In this section, we will apply multiple leaner regression to a categorical data. 

We will be using the **One hot encoding** to convert nominal categorical variables into a form that could be provided to ML algorithms for linear regression.

**Theory** \\

One hot encoding is a process by which nominal categorical variables are converted into a form that could be provided to ML algorithms to do a better job in prediction.[1]

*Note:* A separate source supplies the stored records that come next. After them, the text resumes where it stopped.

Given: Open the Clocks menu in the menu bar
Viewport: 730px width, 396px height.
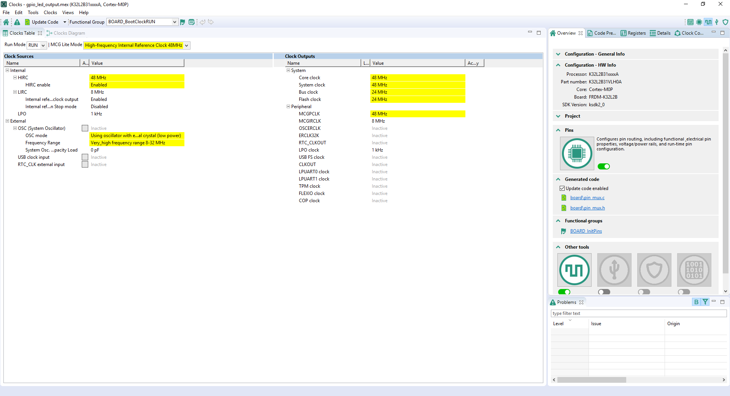Looking at the screenshot, I should (50, 13).
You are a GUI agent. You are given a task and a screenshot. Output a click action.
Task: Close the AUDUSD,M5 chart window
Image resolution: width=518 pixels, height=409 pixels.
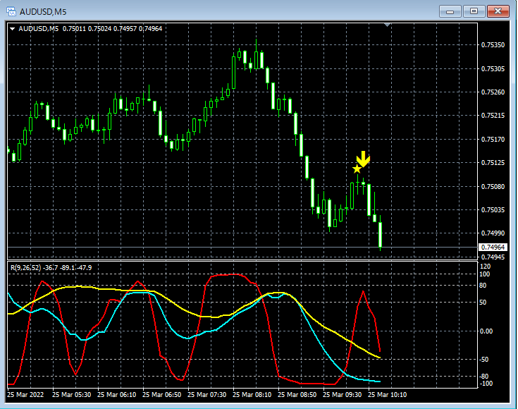pos(498,11)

Say suppose the dataset is as follows:

City | Area| Price
--- | --- | ---
Jerusalem | 160 | 550000
Jerusalem | 200 | 600000
Jerusalem | 250 | 620000
Ramallah | 160 | 200000
Ramallah | 200 | 220000
Ramallah | 240 | 300000
Nablus | 160 | 150000
Nablus | 230 | 180000
Bethlehem | 160 | 160000
Bethlehem | 210 | 180000


We need to encode the names of the cities before passing this data into a machine learning model. This can be achieved through integer encoding as follows:

City | Code | Area| Price
--- | --- | --- | ---
Jerusalem |0| 160 | 550000
Jerusalem |0| 200 | 600000
Jerusalem |0| 250 | 620000
Ramallah  |1| 160 | 200000
Ramallah  |1| 200 | 220000
Ramallah  |1| 240 | 300000
Nablus    |2| 160 | 150000
Nablus    |2| 230 | 180000
Bethlehem |3| 160 | 160000
Bethlehem |3| 210 | 180000


However, Ml might understand that Nablus is double Ramallah or Bethlehem is triple of Ramallah. But this categorical variable is not nominal (values don't exhibit any order as compared to ordinal variables) . so instead of this, we use **one hot coding** as follows:

City | Jerusalem | Ramallah | Nablus| Bethlehem | Area| Price
--- | --- | --- | --- | --- | --- | ---
Jerusalem |1|0|0|0| 160 | 550000
Jerusalem |1|0|0|0| 200 | 600000
Jerusalem |1|0|0|0| 250 | 620000
Ramallah  |0|1|0|0| 160 | 200000
Ramallah  |0|1|0|0| 200 | 220000
Ramallah  |0|1|0|0| 240 | 300000
Nablus    |0|0|1|0| 160 | 150000
Nablus    |0|0|1|0| 230 | 180000
Bethlehem |0|0|0|1| 160 | 160000
Bethlehem |0|0|0|1| 210 | 180000

As can be seen, four independent variables (dummy variables) are created; Jerusalem, Ramallah, Nablus, and Bethlehem. Each of these dummy variables encodes its city by "1" otherwise it is "0". 

Before passing this table to the ML, we need to remove one of the city columns because it is not needed and also cause what is called **Dummy variable trap**$^{[2]}$; say we remove the dummy variable Ramallah, so if none of the other dummy variables (Jerusalem, Nablus, and  Bethlehem) is "1" then the ML learn it is Ramallah. The Dummy variable trap occurs when one dummy variable can be predicted using the other dummy variables. Reducing the dimensionality of the dataset also reduces the complexity and time of training the model. To read further about one hot coding you may refer to [1].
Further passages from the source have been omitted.